Der in der Beschwerde (wie bereits in der Haupt- verhandlung) behauptete Rechtsirrtum soll darin bestehen, daß der Angeklagte lediglich bereits publizierte Artikel veröffentlicht habe, die (seines Wissens nach) nicht verfolgt worden wären. Dies allein kann jedoch den reklamierten Schuldausschließungsgrund nicht herstellen, weil nicht immer alles, das (als) strafbar (bekannt) ist, auch verfolgt wird. Ein Rechtsirrtum vermag übrigens nur dann die Schuld des Täters auszuschließen, wenn er diesem nicht vorzuwerfen ist (§ 9 Abs 2 StGB), auf einen qualifizierten Vorsatz, wie ihn die Beschwerde ersichtlich ihren Ausführungen zugrundelegt ("bewußt"), stellt das Gesetz nicht ab. Umstände aber, weswegen der Irrtum - so er überhaupt vorlag - nicht nicht vorwerfbar sein sollte (obwohl sie auf demselben Gedan- kengut beruhen, wie jene, die zur unmittelbar vorangehenden Verurteilung des Angeklagten führten, siehe 33 Vr 1149/88 des Landesgerichtes Salzburg, Verlesung der höchst- gerichtlichen Entscheidung daraus S 183/II), hat der Beschwerdeführer (weder in seiner Verantwortung vor dem Geschworenengericht noch in dem auf die Stellung der begehrten Zusatzfrage zielenden Antrag und auch) in der Ausführung der Nichtigkeitsbeschwerde nicht einmal behauptet. Mangels ausdrücklicher oder doch durch deutliche Hinweisung angeführter Umstände, die den geltend gemachten Nichtigkeitsgrund darzustellen vermögen, entbehrt die Rüge der Fragestellung somit schon einer (formell ausreichenden) prozeßordnungsgemäßen Darstellung.

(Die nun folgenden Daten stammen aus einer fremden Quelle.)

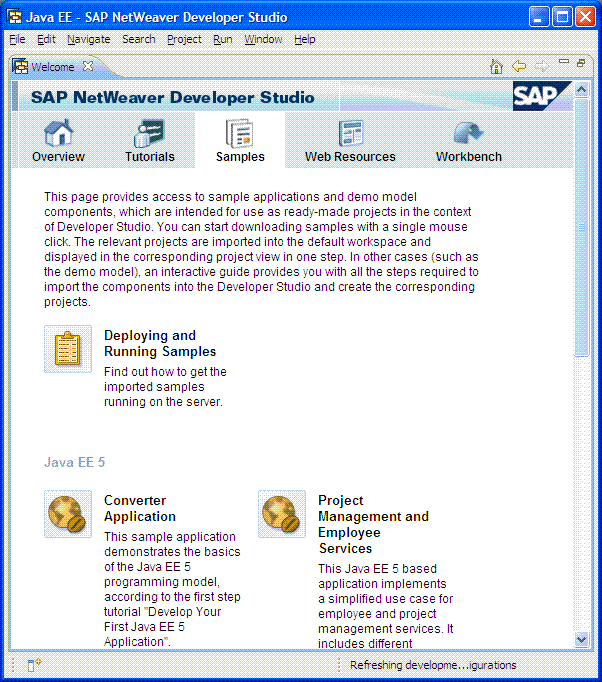Viewport: 602px width, 682px height.
Task: Click the Home icon in Welcome toolbar
Action: [496, 66]
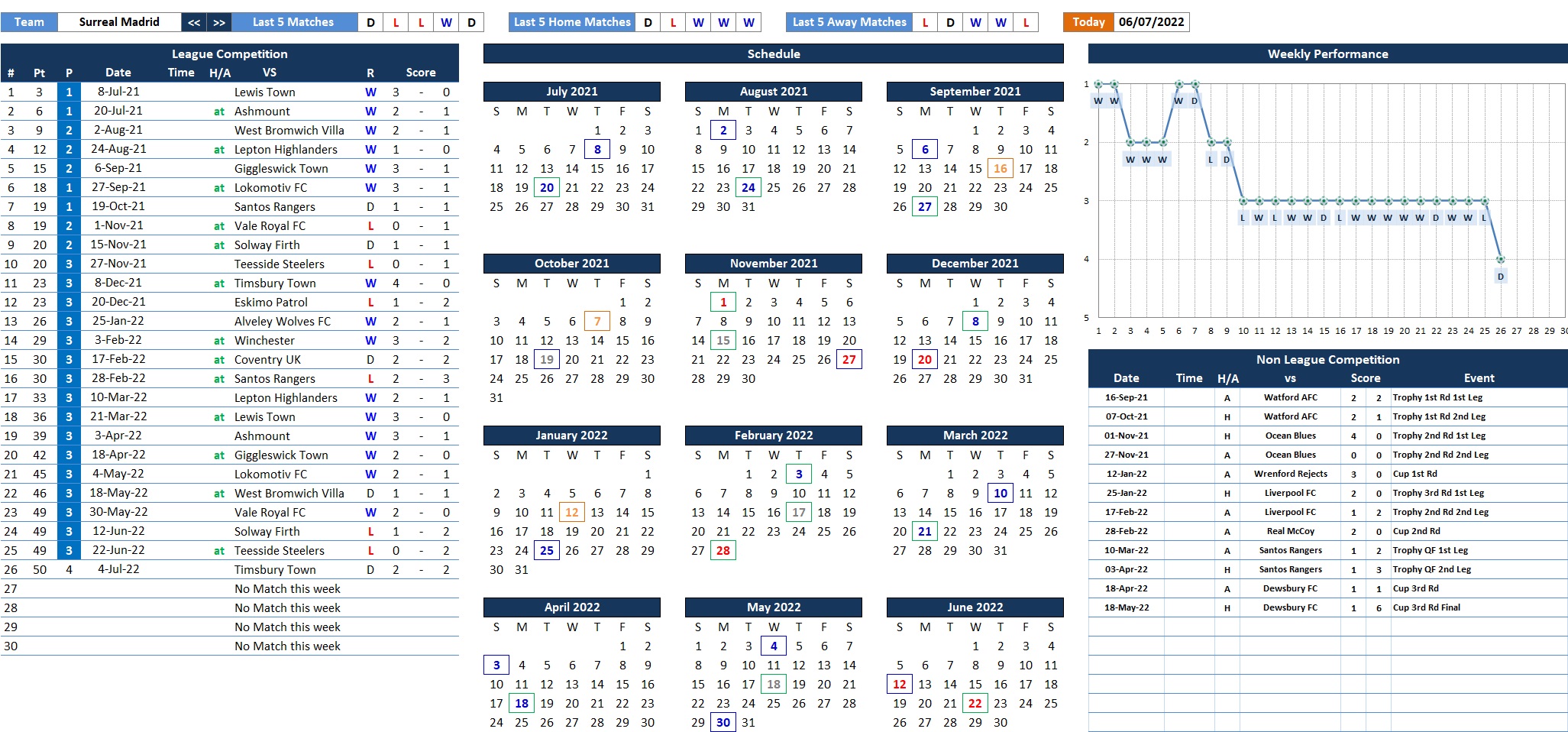
Task: Select the Weekly Performance chart title
Action: (1327, 53)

Auf den als "Urkundenvorlage" bezeichneten, nach Ausführung der Nichtigkeitsbeschwerde eingebrachten Schriftsatz war nicht einzugehen, kennt die Strafprozeß- ordnung doch nur eine Ausführung dieses Rechtsmittels (Mayerhofer aaO § 285 E 36).
Die Nichtigkeitsbeschwerde war daher teils als nicht den formalrechtlichen Erfordernissen entsprechend ausgeführt, teils jedoch als offenbar unbegründet bei nichtöffentlicher Beratung sofort zurückzuweisen (§§ 344, 285d iVm 285a Z 2 StPO). Die Entscheidung über die damit verbundene Berufung und die ihr innewohnende Beschwerde gegen den zugleich mit dem Urteil gemäß § 494a StPO gefaßten Beschluß fällt demgemäß in die Kompetenz des zuständigen Oberlandesgerichtes (§§ 344, 285i, 498 Abs 3 dritter Satz StPO).